▸ **RECORDS FOR PROCESSING**
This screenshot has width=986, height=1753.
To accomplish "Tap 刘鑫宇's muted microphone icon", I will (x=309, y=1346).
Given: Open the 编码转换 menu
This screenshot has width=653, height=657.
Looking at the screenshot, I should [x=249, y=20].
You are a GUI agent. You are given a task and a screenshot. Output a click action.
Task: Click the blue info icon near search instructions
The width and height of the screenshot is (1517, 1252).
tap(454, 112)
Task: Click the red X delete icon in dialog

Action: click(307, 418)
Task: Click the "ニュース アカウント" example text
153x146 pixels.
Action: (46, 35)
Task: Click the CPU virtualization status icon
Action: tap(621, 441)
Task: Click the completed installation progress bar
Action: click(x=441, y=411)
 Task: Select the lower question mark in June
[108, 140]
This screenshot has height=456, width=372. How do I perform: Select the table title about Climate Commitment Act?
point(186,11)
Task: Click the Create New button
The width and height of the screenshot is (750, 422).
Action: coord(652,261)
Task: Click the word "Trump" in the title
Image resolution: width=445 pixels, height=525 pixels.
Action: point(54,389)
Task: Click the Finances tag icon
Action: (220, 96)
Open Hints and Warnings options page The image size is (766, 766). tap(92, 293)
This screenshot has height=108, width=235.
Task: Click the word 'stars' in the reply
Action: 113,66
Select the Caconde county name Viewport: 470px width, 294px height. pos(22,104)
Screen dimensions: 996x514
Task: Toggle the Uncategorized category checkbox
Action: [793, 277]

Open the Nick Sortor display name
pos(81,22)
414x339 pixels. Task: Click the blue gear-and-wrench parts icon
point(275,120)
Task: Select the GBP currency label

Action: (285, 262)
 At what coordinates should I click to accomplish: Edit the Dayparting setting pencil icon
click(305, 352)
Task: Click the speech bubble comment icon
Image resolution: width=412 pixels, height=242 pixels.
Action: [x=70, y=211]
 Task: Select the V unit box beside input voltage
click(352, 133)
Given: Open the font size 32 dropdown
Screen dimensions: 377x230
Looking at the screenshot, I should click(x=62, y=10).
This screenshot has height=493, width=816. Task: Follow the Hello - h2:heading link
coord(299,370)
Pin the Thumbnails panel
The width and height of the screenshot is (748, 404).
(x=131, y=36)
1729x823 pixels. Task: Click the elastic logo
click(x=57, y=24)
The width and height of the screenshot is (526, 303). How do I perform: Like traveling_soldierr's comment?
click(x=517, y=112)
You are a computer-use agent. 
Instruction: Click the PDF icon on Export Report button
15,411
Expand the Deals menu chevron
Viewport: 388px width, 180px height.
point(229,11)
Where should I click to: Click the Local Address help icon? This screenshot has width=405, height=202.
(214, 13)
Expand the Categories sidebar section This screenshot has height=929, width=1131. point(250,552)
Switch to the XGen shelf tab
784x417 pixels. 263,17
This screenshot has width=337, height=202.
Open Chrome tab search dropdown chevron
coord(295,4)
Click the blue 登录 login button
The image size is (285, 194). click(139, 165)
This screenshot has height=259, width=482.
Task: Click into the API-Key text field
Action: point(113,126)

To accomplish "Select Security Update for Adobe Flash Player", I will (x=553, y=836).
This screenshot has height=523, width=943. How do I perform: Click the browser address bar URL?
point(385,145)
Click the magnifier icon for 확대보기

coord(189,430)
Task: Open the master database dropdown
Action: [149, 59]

▸ **WHAT THIS TASK INVOLVES**
Reproduce all of the material above line for line, without changing any character.

▸ **ANSWER TO THIS TASK**
This screenshot has width=986, height=1753.
To accomplish "Tap 刘鑫宇's muted microphone icon", I will (x=309, y=1346).
Given: Open the 编码转换 menu
This screenshot has width=653, height=657.
Looking at the screenshot, I should [x=249, y=20].
You are a GUI agent. You are given a task and a screenshot. Output a click action.
Task: Click the blue info icon near search instructions
The width and height of the screenshot is (1517, 1252).
tap(454, 112)
Task: Click the red X delete icon in dialog

Action: click(307, 418)
Task: Click the "ニュース アカウント" example text
153x146 pixels.
Action: (46, 35)
Task: Click the CPU virtualization status icon
Action: tap(621, 441)
Task: Click the completed installation progress bar
Action: click(x=441, y=411)
 Task: Select the lower question mark in June
[108, 140]
This screenshot has height=456, width=372. How do I perform: Select the table title about Climate Commitment Act?
point(186,11)
Task: Click the Create New button
The width and height of the screenshot is (750, 422).
Action: coord(652,261)
Task: Click the word "Trump" in the title
Image resolution: width=445 pixels, height=525 pixels.
Action: point(54,389)
Task: Click the Finances tag icon
Action: (220, 96)
Open Hints and Warnings options page The image size is (766, 766). tap(92, 293)
This screenshot has height=108, width=235.
Task: Click the word 'stars' in the reply
Action: 113,66
Select the Caconde county name Viewport: 470px width, 294px height. pos(22,104)
Screen dimensions: 996x514
Task: Toggle the Uncategorized category checkbox
Action: [793, 277]

Open the Nick Sortor display name
pos(81,22)
414x339 pixels. Task: Click the blue gear-and-wrench parts icon
point(275,120)
Task: Select the GBP currency label

Action: (285, 262)
 At what coordinates should I click to accomplish: Edit the Dayparting setting pencil icon
click(305, 352)
Task: Click the speech bubble comment icon
Image resolution: width=412 pixels, height=242 pixels.
Action: [x=70, y=211]
 Task: Select the V unit box beside input voltage
click(352, 133)
Given: Open the font size 32 dropdown
Screen dimensions: 377x230
Looking at the screenshot, I should click(x=62, y=10).
This screenshot has height=493, width=816. Task: Follow the Hello - h2:heading link
coord(299,370)
Pin the Thumbnails panel
The width and height of the screenshot is (748, 404).
(x=131, y=36)
1729x823 pixels. Task: Click the elastic logo
click(x=57, y=24)
The width and height of the screenshot is (526, 303). How do I perform: Like traveling_soldierr's comment?
click(x=517, y=112)
You are a computer-use agent. 
Instruction: Click the PDF icon on Export Report button
15,411
Expand the Deals menu chevron
Viewport: 388px width, 180px height.
point(229,11)
Where should I click to: Click the Local Address help icon? This screenshot has width=405, height=202.
(214, 13)
Expand the Categories sidebar section This screenshot has height=929, width=1131. point(250,552)
Switch to the XGen shelf tab
784x417 pixels. 263,17
This screenshot has width=337, height=202.
Open Chrome tab search dropdown chevron
coord(295,4)
Click the blue 登录 login button
The image size is (285, 194). click(139, 165)
This screenshot has height=259, width=482.
Task: Click into the API-Key text field
Action: point(113,126)

To accomplish "Select Security Update for Adobe Flash Player", I will (x=553, y=836).
This screenshot has height=523, width=943. How do I perform: Click the browser address bar URL?
point(385,145)
Click the magnifier icon for 확대보기

coord(189,430)
Task: Open the master database dropdown
Action: [149, 59]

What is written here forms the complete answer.